With the introduction of intrathecal and epidural opioids came the hope that, due to binding with specific spinal cord receptors, pain relief would be produced without adverse side effects (Chapter 60). However, respiratory depression although not common, is a recognizable complication of this technique. It occurs as an "early" or "late" phenomenon and depends to some extent, on the lipid solubility of the agent.
The spread of the lipid-soluble opioids, eg. fentanyl and sufentanil, has been thought to be more limited than that of morphine(1) with a presumed lower risk of severe respiratory depression. This has been recently questioned (2, 3) as the incidence of 0.6% is similar to that of morphine (4). The large epidural doses required for analgesic effect are similar to intravenous doses for fentanyl and even higher for sufentanil supporting the theory that early respiratory depression, if it occurs, is the result of systemic absorption from the epidural veins with these agents. Following intrathecal administration, respiratory depression within 15-30 minutes has been reported with both fentanyl (5) and sufentanil (6).
Morphine crosses the dura slowly with peak CSF concentrations seen at 90-120 minutes after epidural administration. CSF morphine concentration remains high due to prolonged elimination (7) and cephalad spread to the medullary respiratory center is probably the cause of late respiratory depression. Intrathecal doses are markedly reduced to avoid this complication which may also be precipitated if parenteral opioids are given at this time. Dose-dependent depression of CO2 response curves has also been demonstrated (9).
Respiratory depression and other systemic effects have been treated with a low dose of naloxone such that epidural analgesia is not reversed. Other longer-acting antagonists are currently being investigated. Results with agonist-antagonists, eg. nalbuphine, are conflicting (9).
All patients who receive spinal opioids should be observed carefully for at least the first 12 hours. This has been done successfully on surgical wards provided that nursing staff are well trained and monitoring includes respiratory rate and degree of sedation (10). Continuous pulse oximetry has been advocated but is not mandatory. If these measures are implemented, respiratory depression is a rare event and neuraxial narcotics are probably safer than parenteral opioids (where the frequency of monitoring is traditionally lower) (11).
References:
1. Bromage PR, Camporesi E, Leslie J. Epidural narcotics in volunteers: Sensitivity to pain and to carbon dioxide. Pain 9: 145-160, 1990
2. Colten SE, Lasaille T, Benhamou D, Levron JC Respiratory effects of epidural sufentanil after cesarean section. Anesth Analg 74:677-82, 1992.

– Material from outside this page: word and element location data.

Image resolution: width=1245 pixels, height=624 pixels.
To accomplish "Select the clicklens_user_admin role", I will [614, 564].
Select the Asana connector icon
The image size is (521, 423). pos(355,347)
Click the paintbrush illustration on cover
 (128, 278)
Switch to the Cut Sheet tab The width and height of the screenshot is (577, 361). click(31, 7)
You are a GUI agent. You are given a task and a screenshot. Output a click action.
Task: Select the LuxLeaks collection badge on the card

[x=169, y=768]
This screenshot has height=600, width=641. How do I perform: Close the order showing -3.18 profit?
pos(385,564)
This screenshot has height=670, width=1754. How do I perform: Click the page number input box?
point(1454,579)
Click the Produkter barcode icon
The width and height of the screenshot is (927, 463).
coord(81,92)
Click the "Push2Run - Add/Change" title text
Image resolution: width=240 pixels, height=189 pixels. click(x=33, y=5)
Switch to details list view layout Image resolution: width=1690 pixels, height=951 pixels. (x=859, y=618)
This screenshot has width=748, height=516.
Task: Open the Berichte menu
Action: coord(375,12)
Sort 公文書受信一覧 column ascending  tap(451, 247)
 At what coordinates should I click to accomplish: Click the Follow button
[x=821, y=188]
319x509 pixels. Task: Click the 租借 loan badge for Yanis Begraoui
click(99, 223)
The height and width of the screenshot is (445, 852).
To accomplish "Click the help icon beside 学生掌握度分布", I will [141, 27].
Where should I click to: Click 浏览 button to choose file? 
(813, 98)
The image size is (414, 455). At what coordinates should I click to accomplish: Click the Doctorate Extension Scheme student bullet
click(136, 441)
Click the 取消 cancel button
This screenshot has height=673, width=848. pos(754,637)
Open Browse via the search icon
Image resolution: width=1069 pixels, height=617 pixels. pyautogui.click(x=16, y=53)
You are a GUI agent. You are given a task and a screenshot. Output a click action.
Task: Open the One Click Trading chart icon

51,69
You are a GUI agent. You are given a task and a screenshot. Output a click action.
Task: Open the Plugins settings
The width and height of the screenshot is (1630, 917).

3. Brockway MS, Noble DW, Sharwood-Smith GH, McClure JH Profound respiratory depression after extradural fentanyl. Br J Anaes 64:243-5, 1990,
4. Weightman WM Respiratory arrest during epidural infusion of bupivacaine and fentanyl. Anaes Intensive Care 19:282-284, 1991,
5. Belzarena SD. Clinical effects of intrathecally administered fentanyl in patients undergoing cesarean section. Anesth Analg 74:653-659, 1992.
6. Palmer CM Early respiratory depression following intrathecal fentanyl-morphine combination. Anesthesiology 74:1153-1155, 1991.
7. Nordberg G, Hedner T, Mellstrand T et al Pharmacokinetics of epidural morphine in man. Eur J Clin Pharm 26:233-237, 1984.
8. Rawal N, Wattwil M. Respiratory depression following epidural morphine: an experimental and clinical study. Anesth Analg 63:8-14, 1984.
9. Etches RC, Sandler AN, Lawson SL A comparison of the analgesic and respiratory effects of epidural nalbuphine or morphine in post thoracotomy patients. Anesthesiology 74:9-14, 1991.
10. Ready LB, Loper KA, Nessly M, Wild L. Postoperative epidural morphine is safe on surgical wards. Anesthesiology 75:452-456, 1991.
11. Hughes SC. The safety of intraspinal narcotics in obstetric patients. Survey of Anesthesia 33:261-264, 1989.